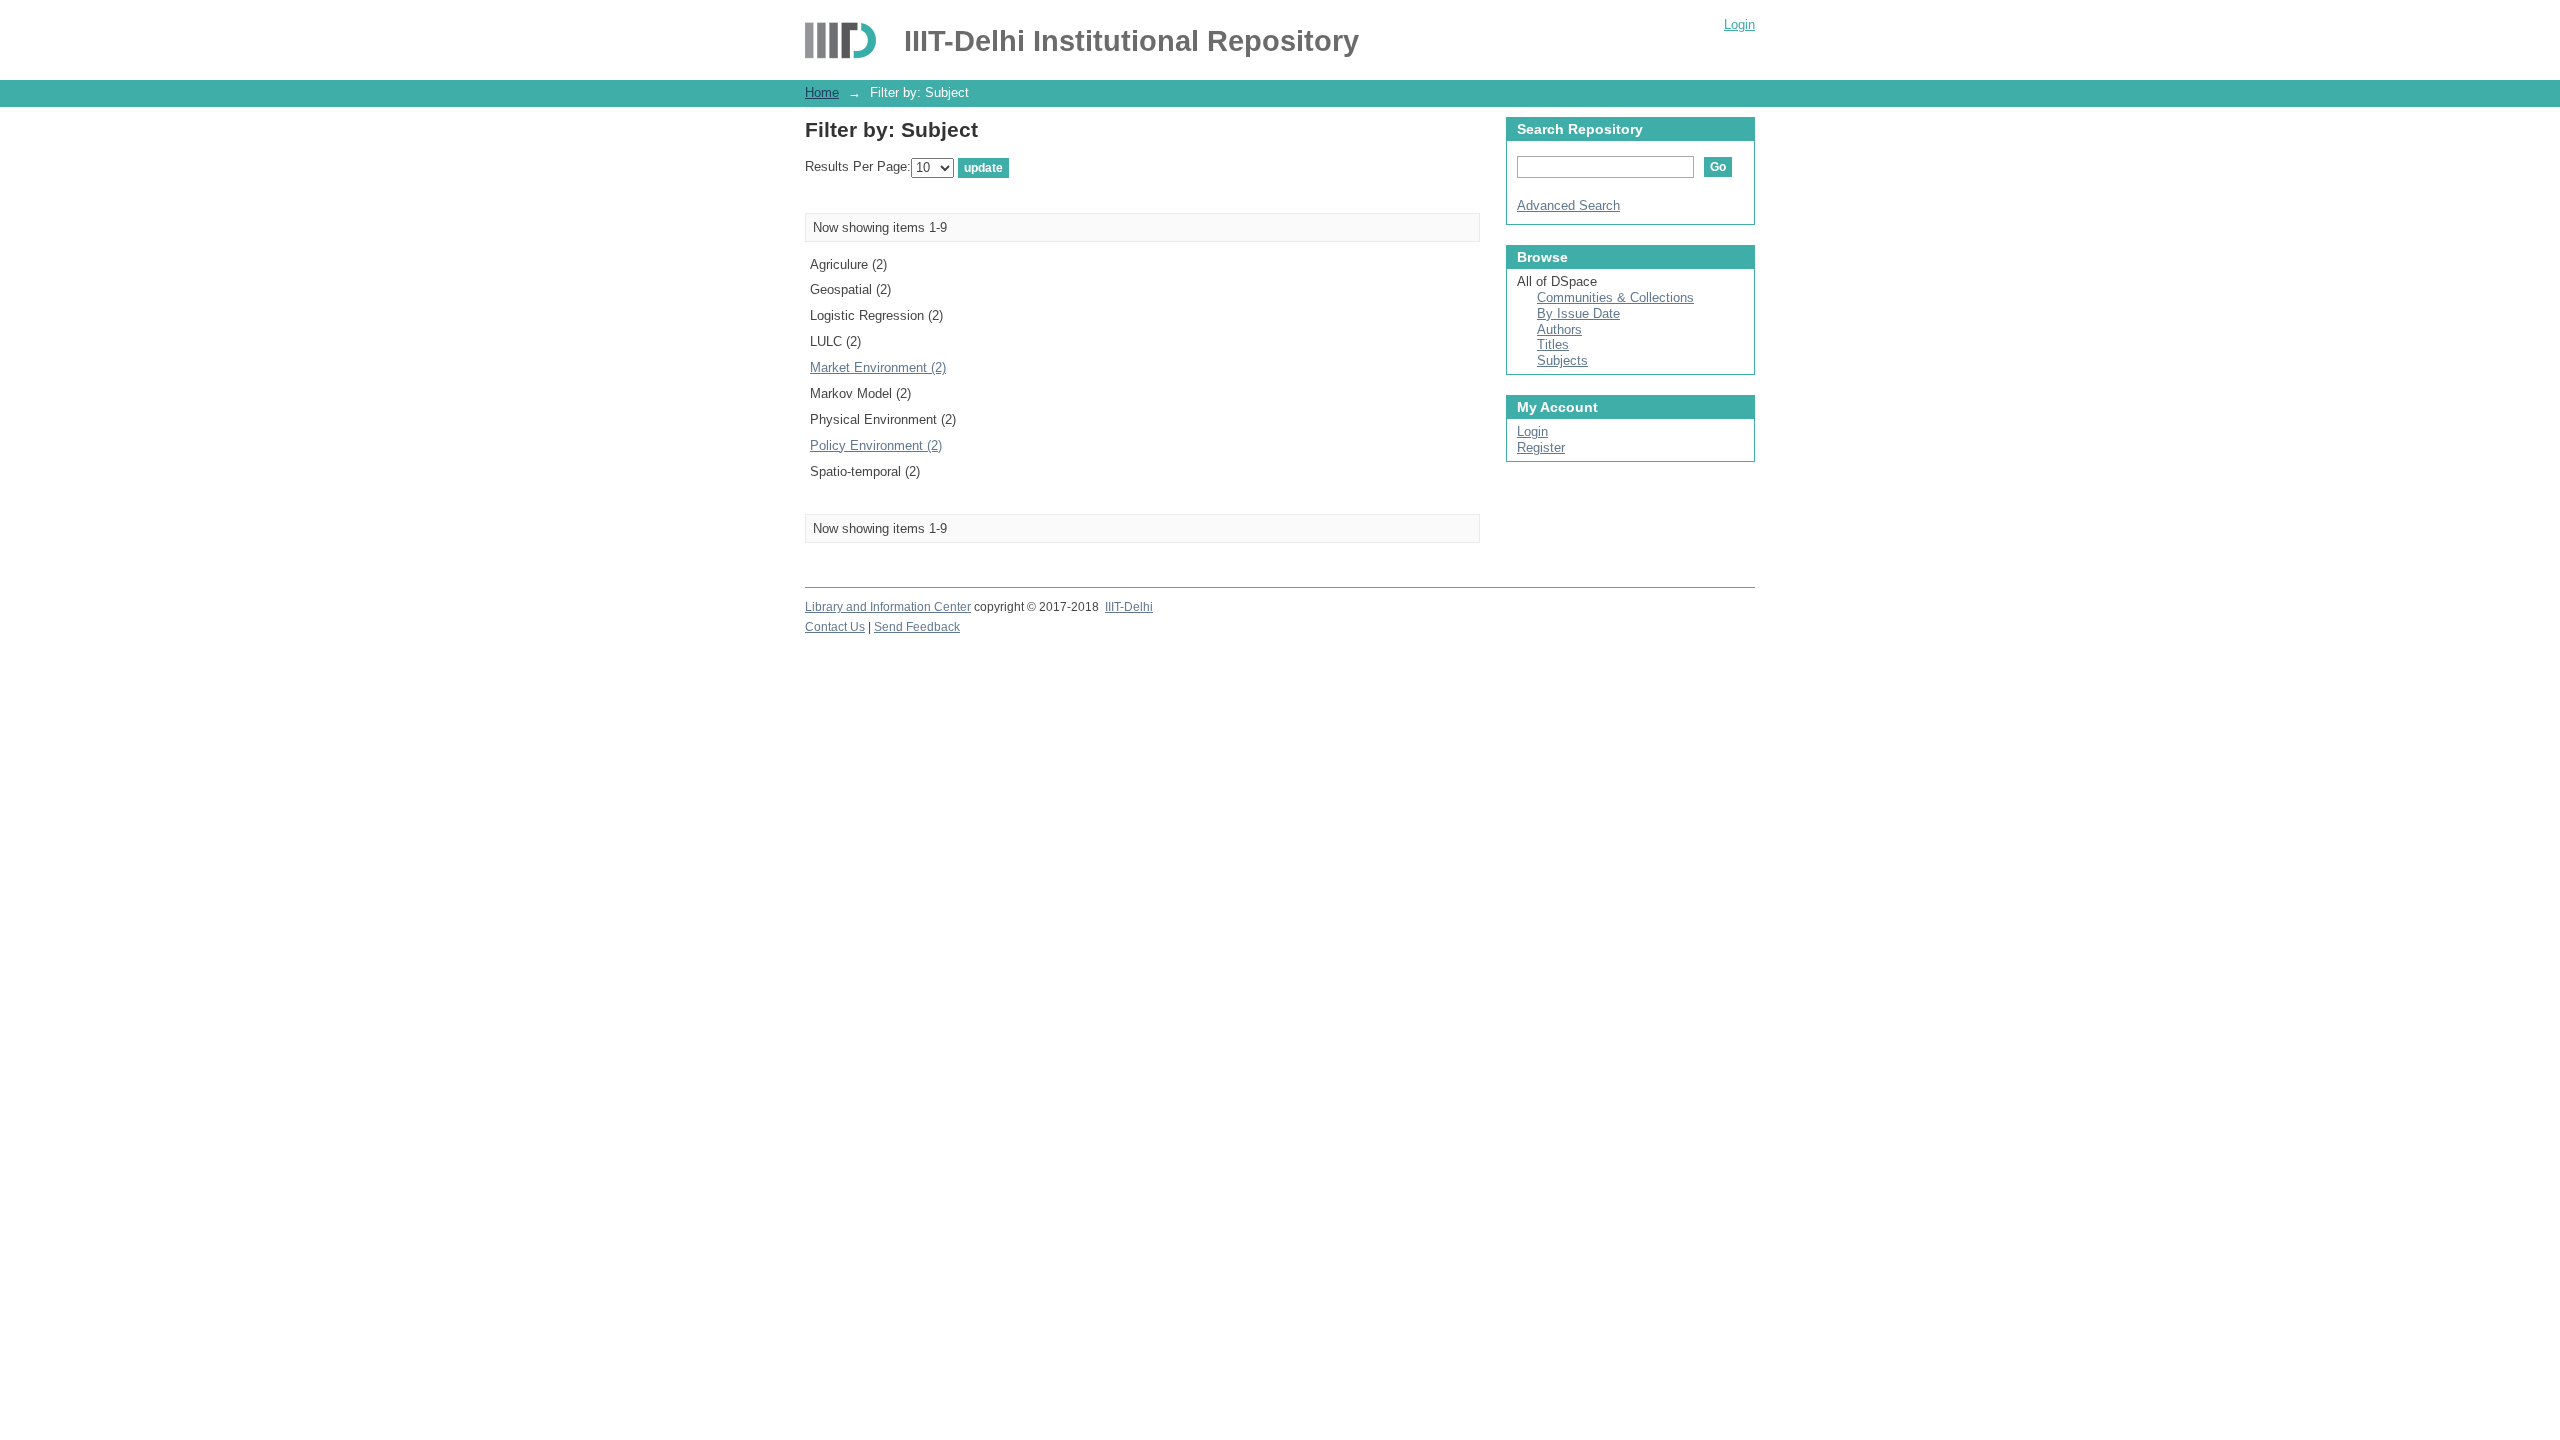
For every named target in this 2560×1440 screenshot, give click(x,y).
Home (822, 92)
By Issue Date (1578, 313)
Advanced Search (1568, 205)
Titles (1553, 344)
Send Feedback (917, 627)
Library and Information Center (888, 607)
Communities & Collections (1615, 297)
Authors (1559, 329)
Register (1541, 447)
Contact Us (835, 627)
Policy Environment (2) (876, 445)
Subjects (1562, 360)
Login (1739, 24)
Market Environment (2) (878, 367)
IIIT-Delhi (1129, 607)
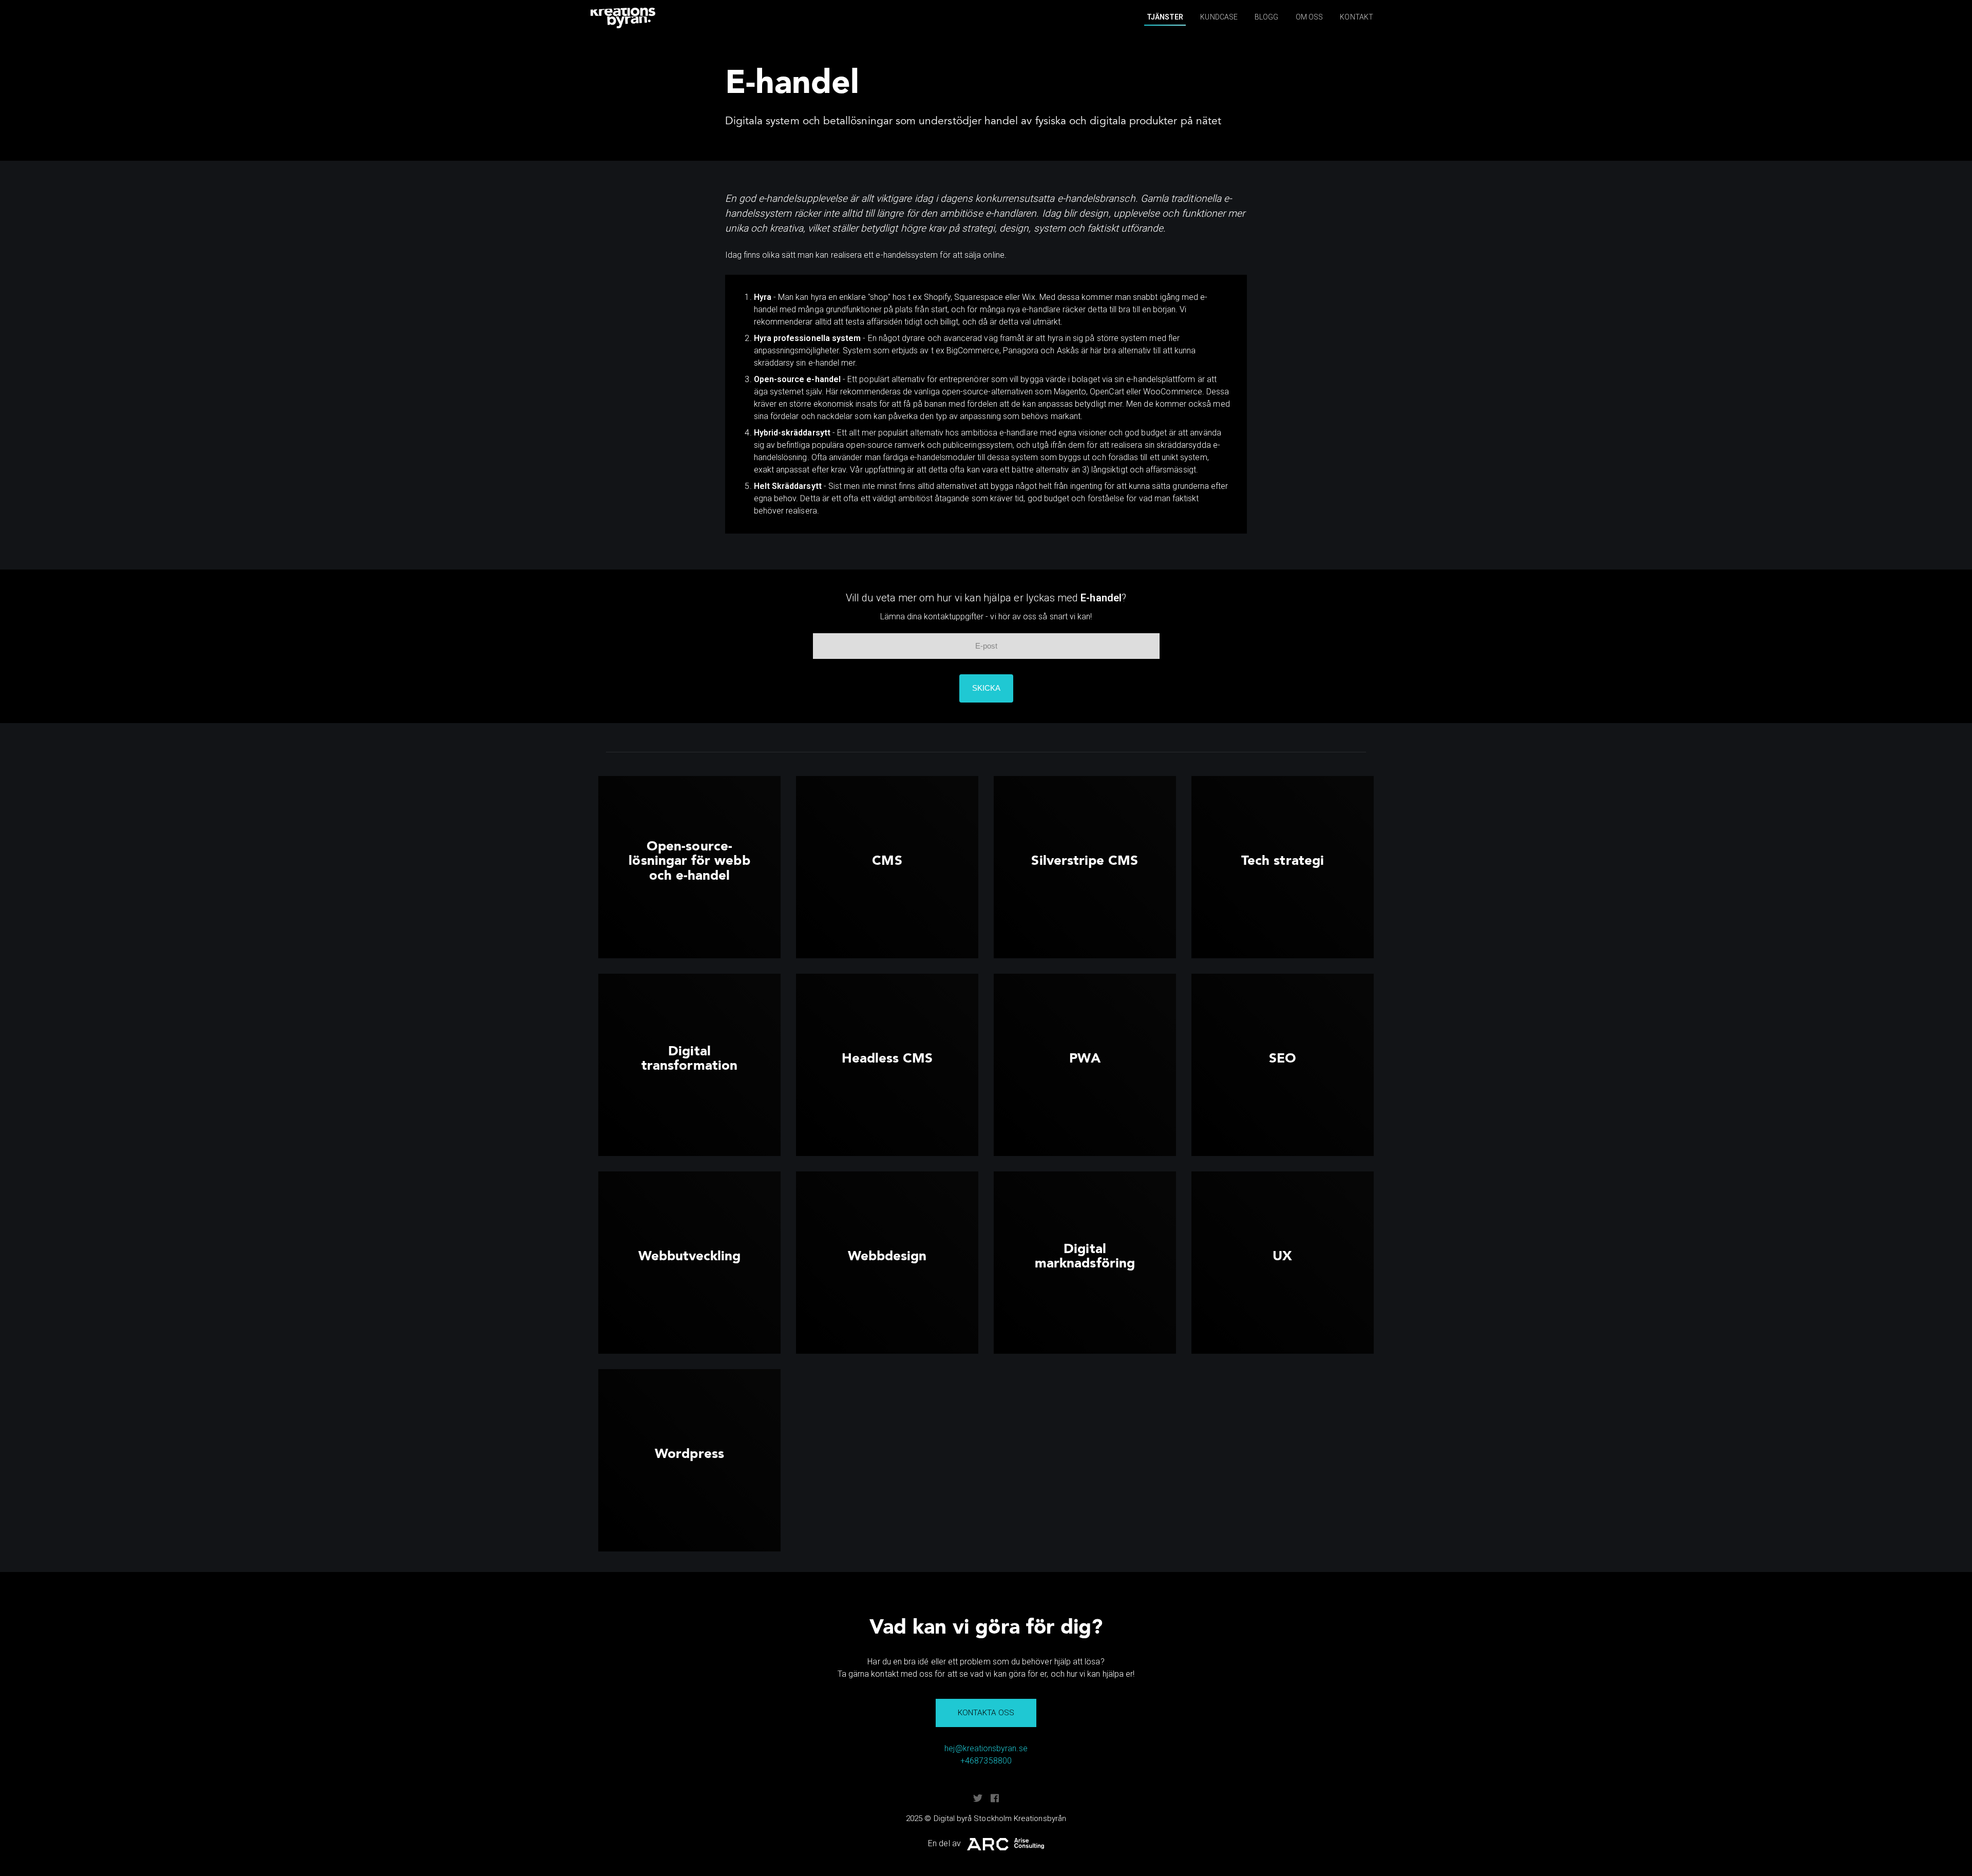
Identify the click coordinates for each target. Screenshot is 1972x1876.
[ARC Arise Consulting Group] (1005, 1843)
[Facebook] (995, 1798)
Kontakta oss (986, 1712)
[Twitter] (977, 1798)
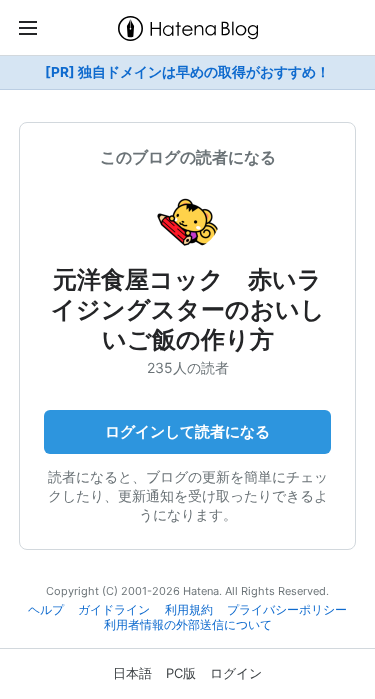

——————————

- _Problem_
Drop the pictures, then reproduce exactly the lines from the one with "Library and Information Center (888, 607)" through the final line of the listing.

- _Reply_
Library and Information Center (888, 607)
Communities & Collections (1615, 297)
Authors (1559, 329)
Register (1541, 447)
Contact Us (835, 627)
Policy Environment (2) (876, 445)
Subjects (1562, 360)
Login (1739, 24)
Market Environment (2) (878, 367)
IIIT-Delhi (1129, 607)
Identify the click coordinates for each target. Screenshot is 1972x1876.
[ARC Arise Consulting Group] (1005, 1843)
[Facebook] (995, 1798)
Kontakta oss (986, 1712)
[Twitter] (977, 1798)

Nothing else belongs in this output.